▶ **DOCUMENT TEXT**
This week we finished up the limits and continuity sections with the chapter test on Tuesday. I appreciate you giving us an extra day to go over the review before the test. I felt that the activity allowed me to participate in really understanding the concepts of limit and continuity problems. On Wednesday we started a new lab that involved the introduction of derivatives. Mathematicians use derivatives frequently in calculus. From our discussion on Wednesday in class, I learned that knowing the limits of a function will help measure the derivative of the function. Therefore of what we learned in the second chapter will come in great handy for this new chapter involving derivatives. This is because you can not use the value 0 but instead you can use numbers very close to the number zero to find the values. Right now I do not know a well enough understanding of what exactly a derivative is except the fact that it is considered a slope of a point at a certain time. Next week I am assuming I will learn more about derivatives and knowing what their purpose serves. When I looked up what a derivative was the explanation that was given to me was the measure of a function in relationship to its change in input. This would make sense in why it would involve knowing the slope when you zoom up on a point like we did in the lab. There are special formulas involving derivatives I am assuming I will learn in the future that I found on http://mathworld.wolfram.com/Derivative.html. This website helped me understand the meaning of derivatives better. This week I felt I participated well in class by working in my group during the lab and in discussions. I felt I understood the concepts in chapter 2 well and I struggled the most with derivatives. This is to be expected though because I only worked with derivatives for one day in which we didn't even get to finish the lab (since I was gone on Friday). However, my goals for next week are to understand and learn more about derivatives and their relationships within a function.

▶ **MATERIAL PROVIDED**
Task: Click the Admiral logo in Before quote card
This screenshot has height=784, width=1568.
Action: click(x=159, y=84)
...
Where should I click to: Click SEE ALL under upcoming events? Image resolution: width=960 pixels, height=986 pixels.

▶ **THE PROBLEM**
List every day of the week that is named in the calculus reflection above.

▶ **ANSWER FOR THE TASK**
Tuesday, Wednesday, Friday